De précédentes études avaient suggéré que la circoncision n’avait aucun impact dans les rapports anaux. La dernière étude du CDC a analysé les taux d’infection chez 4900 hommes qui avaient eu des rapports anaux avec un partenaire séropositif et les résultats sont sans appel: le taux d’infection était de 3,5%, que les hommes soient ou non circoncis. Aux États-Unis, 80% des hommes sont circoncis et les homosexuels, qui représentent 4% de la population américaine, totalisent plus de la moitié des nouvelles infections chaque année.

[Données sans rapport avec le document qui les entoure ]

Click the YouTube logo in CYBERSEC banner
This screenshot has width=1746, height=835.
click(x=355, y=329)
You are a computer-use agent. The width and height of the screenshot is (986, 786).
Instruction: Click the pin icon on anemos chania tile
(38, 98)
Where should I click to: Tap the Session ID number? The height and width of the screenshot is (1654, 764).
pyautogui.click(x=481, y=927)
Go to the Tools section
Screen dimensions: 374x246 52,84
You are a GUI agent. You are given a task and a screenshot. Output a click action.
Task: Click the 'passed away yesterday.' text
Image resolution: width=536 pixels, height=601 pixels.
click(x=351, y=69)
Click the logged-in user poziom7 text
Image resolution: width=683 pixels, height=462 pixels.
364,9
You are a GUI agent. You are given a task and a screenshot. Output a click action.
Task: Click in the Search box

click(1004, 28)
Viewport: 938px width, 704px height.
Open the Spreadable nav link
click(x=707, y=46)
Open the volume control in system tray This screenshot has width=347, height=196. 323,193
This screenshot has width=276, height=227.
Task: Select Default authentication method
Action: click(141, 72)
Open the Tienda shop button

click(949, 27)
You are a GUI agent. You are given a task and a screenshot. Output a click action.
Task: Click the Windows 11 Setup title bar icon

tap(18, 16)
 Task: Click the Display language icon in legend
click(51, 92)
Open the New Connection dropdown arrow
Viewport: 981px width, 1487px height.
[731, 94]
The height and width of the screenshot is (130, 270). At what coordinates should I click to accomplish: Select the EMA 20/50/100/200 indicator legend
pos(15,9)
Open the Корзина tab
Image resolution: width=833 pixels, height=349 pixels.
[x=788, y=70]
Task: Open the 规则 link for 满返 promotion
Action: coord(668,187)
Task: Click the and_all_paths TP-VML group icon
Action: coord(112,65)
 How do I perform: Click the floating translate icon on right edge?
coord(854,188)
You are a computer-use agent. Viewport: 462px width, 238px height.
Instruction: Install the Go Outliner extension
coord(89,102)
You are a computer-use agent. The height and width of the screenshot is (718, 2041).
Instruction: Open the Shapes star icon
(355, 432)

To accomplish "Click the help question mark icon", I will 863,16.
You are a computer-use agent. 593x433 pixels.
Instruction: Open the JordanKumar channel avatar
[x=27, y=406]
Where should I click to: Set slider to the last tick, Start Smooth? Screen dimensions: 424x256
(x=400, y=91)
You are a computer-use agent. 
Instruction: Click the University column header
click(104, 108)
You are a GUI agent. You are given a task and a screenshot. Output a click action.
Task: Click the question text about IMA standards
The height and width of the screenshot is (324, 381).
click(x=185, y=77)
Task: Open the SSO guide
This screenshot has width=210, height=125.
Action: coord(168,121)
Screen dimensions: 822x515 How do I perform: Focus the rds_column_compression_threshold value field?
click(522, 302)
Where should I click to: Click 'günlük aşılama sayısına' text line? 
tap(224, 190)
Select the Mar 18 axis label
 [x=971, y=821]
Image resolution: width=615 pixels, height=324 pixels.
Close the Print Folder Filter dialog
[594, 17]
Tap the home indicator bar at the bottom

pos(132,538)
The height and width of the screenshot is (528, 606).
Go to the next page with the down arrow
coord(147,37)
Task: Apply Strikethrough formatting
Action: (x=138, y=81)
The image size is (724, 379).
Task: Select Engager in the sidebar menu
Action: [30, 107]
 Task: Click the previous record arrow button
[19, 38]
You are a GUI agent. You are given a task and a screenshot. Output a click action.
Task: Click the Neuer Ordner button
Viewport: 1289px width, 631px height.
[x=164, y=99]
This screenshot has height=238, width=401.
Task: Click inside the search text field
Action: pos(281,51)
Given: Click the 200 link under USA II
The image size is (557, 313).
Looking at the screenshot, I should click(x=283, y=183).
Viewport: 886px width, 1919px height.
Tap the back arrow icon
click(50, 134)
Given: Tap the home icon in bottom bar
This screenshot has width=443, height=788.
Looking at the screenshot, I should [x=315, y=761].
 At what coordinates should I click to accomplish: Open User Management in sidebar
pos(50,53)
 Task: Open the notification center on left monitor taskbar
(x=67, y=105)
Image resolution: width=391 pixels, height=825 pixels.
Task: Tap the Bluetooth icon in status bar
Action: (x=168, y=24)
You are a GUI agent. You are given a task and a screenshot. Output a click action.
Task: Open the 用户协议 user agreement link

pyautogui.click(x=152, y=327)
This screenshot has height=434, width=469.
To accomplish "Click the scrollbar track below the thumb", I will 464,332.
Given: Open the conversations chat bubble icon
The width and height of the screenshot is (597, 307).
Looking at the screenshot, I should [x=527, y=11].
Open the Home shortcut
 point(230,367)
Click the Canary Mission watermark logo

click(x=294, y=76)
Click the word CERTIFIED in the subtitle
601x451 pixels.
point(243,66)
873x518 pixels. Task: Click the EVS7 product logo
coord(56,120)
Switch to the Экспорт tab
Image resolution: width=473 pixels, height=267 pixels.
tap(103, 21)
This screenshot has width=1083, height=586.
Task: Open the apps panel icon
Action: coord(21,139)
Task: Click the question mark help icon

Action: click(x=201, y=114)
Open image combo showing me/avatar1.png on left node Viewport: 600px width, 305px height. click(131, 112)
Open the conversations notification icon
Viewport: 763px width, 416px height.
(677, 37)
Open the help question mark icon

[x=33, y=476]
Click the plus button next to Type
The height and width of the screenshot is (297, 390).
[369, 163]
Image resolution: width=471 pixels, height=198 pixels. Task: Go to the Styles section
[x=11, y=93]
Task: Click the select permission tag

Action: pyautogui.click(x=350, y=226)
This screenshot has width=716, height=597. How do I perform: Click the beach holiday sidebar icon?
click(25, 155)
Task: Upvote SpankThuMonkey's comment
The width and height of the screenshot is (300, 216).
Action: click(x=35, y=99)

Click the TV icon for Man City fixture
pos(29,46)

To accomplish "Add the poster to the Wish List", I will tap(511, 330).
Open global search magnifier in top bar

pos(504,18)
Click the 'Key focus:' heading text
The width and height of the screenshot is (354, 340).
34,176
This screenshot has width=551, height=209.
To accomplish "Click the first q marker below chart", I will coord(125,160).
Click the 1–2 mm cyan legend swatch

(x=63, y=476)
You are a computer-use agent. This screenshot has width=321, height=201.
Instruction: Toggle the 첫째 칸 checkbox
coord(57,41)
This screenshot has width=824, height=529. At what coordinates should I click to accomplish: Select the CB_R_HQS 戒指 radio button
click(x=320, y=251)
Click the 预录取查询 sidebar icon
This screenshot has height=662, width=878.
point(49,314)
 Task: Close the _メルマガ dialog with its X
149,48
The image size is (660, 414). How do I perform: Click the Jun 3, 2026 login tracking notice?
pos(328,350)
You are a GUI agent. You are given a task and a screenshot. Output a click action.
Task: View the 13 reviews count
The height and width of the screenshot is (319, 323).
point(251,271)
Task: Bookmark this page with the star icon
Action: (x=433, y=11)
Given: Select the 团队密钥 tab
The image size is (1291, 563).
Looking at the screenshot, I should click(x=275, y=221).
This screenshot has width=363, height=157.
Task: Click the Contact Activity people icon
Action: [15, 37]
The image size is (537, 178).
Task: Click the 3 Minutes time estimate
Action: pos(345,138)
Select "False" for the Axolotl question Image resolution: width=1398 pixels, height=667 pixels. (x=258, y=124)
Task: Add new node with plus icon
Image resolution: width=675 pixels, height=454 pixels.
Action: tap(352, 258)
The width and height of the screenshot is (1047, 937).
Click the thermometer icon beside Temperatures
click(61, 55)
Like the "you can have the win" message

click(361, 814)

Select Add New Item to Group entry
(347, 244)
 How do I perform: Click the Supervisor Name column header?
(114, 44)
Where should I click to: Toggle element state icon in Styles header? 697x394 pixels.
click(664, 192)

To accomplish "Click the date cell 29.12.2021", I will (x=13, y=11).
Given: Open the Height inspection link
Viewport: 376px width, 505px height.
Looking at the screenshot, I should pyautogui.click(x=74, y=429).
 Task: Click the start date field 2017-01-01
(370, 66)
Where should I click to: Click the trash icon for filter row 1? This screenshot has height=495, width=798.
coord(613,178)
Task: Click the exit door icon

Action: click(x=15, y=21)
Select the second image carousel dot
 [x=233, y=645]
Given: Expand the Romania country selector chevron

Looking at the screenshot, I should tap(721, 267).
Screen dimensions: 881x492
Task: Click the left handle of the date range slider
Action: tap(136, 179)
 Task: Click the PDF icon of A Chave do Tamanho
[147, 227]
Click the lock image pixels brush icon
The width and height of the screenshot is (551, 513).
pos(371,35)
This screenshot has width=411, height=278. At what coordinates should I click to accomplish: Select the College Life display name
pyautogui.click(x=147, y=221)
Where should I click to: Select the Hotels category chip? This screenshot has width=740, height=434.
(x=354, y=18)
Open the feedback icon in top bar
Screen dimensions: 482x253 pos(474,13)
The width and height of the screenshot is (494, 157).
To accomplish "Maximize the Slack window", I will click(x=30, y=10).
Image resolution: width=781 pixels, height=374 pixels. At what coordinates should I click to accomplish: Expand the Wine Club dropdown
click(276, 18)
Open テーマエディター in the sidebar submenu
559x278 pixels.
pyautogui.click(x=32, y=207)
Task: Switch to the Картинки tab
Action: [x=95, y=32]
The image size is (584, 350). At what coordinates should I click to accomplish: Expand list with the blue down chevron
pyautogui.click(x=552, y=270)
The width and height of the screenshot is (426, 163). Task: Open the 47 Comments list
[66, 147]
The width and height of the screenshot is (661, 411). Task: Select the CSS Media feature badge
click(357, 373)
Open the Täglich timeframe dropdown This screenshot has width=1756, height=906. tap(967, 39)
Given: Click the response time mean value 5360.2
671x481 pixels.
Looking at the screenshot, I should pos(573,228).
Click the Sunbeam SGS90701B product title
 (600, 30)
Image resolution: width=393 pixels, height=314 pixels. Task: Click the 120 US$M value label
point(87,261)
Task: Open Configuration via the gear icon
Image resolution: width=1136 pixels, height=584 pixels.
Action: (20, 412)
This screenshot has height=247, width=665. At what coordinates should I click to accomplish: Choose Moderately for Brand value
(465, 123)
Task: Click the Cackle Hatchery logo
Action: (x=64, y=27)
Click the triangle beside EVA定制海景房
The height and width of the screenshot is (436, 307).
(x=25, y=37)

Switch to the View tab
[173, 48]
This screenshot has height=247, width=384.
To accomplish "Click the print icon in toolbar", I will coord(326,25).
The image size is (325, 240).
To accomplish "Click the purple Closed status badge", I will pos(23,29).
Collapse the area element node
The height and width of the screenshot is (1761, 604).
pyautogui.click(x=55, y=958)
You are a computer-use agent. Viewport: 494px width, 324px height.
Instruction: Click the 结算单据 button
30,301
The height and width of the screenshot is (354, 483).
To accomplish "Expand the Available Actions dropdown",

PROMOTION DE LA CIRCONCISION
L’Onusida et d’autres importantes organisations de santé font la promotion de la circoncision dans le cadre d’une stratégie de réduction de la transmission du VIH, notamment en Afrique. Plusieurs essais, dont certains menés par l’Agence nationale de recherches sur le sida (ANRS) en Afrique du Sud, ont montré que la circoncision d’hommes adultes permettait de réduire de 60% le risque qu’ils contractent le VIH lors de rapports avec une femme séropositive. Malheureusement, le contraire n’est pas vrai et la circoncision n’a aucun impact sur les contaminations chez les femmes, comme l’a montré une étude américaine, de la Johns Hopkins School de Baltimore, rendue publique en juillet dernier.